WFP is airlifting food this week from Niger and Mali into Man, in western Côte d’Ivoire and Monrovia in Liberia as part of a plan to transport 15, 000 metric tons of cereals, vegetable oil and other food assistance.
“The deteriorating security situation, difficulties of moving around and the difficulty of food procurement in Côte d’Ivoire have compounded the already arduous logistics conditions which WFP has had to confront. Right now an airlift is the best way forward,” said Sheeran.
Other airlifts of high energy biscuits - designed to keep hunger at bay in the first days of a food crisis - and of logistics equipment, such as vehicles and ICT material - have been organised from Dubai and Accra.
WFP plans to launch passenger flights for humanitarian workers to northern towns such as Bouaké and Man, where some relief agencies have re-based their operations. As the lead agency for logistics, WFP manages the humanitarian air service (UNHAS) on behalf of the whole aid community. It is considering the use of a coastal vessel to transport more food between the countries of the region.
In spite of the difficult security situation and the lack of safe humanitarian corridors, WFP has managed to transport and distribute 85 metric tons of food to 27, 500 displaced people in the western town of Duekoué. General food distributions are scheduled during this week for around 30, 000 displaced people in the Danané area.
In the northern regions, including Bouaké, Bouna, Tiébissou and Korhogo, WFP is distributing one-month food rations to 20, 000 displaced, using stocks of food from pre-existing programmes.
WFP has temporarily suspended food distributions in Abidjan and relocated its staff. However, WFP operations will resume as soon as the security situation allows for free movement within the city.
In Liberia, where more than 130, 000 Ivorians have taken refuge since December 2010, WFP is mounting a logistically challenging operation, made worse by the poor road and bridge conditions and the onset of the rainy season, in a remote and inaccessible area of the country. The UN agency has revised its plans in Liberia upwards to reach 150, 000 Ivorian refugees as well as 36, 000 Liberian host families, with 25, 000 metric tons of food.
However, while the crisis is worsening, WFP emergency operations still face a shortfall of US$ 16.7 million (52 percent) in Liberia and US$ 4.5 million (28 percent) in Côte d’Ivoire.
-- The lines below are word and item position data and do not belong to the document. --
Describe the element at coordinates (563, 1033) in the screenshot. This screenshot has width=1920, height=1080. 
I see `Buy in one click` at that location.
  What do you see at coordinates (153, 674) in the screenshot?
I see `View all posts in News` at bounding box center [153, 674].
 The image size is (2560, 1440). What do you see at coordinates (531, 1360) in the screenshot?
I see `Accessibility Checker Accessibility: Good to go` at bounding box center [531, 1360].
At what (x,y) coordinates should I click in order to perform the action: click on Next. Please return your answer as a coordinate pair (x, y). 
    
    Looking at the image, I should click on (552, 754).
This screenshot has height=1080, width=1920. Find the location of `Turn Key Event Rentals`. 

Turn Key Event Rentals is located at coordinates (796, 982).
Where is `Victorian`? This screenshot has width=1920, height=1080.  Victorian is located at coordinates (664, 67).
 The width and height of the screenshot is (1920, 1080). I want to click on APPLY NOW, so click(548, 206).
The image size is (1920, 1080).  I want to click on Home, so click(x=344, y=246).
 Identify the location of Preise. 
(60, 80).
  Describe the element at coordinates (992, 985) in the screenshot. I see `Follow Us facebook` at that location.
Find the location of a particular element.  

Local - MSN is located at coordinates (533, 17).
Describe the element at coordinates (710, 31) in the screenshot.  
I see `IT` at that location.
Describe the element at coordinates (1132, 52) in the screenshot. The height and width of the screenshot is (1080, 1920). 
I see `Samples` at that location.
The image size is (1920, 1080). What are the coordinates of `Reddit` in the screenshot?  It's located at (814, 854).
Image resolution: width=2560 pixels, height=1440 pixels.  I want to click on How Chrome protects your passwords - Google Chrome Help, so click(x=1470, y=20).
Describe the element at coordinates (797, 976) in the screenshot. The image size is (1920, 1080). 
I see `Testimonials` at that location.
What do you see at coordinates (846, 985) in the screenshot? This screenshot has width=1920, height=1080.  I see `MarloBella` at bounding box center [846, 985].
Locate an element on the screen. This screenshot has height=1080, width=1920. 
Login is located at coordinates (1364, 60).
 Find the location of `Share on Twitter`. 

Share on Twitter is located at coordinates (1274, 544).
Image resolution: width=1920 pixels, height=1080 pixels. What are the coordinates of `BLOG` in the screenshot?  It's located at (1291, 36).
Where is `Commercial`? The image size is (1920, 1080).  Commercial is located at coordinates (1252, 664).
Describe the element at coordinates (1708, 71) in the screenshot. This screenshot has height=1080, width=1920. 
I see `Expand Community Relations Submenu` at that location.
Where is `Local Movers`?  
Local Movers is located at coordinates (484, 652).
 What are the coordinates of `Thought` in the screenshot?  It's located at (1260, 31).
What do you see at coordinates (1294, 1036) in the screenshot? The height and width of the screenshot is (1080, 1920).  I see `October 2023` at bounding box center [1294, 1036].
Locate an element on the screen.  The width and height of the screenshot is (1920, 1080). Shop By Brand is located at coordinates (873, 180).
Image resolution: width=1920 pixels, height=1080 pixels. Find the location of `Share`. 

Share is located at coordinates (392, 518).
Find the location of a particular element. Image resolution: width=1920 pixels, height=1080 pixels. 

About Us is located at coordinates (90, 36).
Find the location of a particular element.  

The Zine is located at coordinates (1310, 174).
In addition, an essential telecommunications operation aimed at strengthening logistics and communications capacities, faces a US$ 2.5 million shortfall.
“There is now an urgent need for donors to come forward and help us to help the victims on both sides of the border,” said Thomas Yanga, WFP Regional Director. “We are afraid that even more support will be necessary as the humanitarian needs are massively increasing by the day.”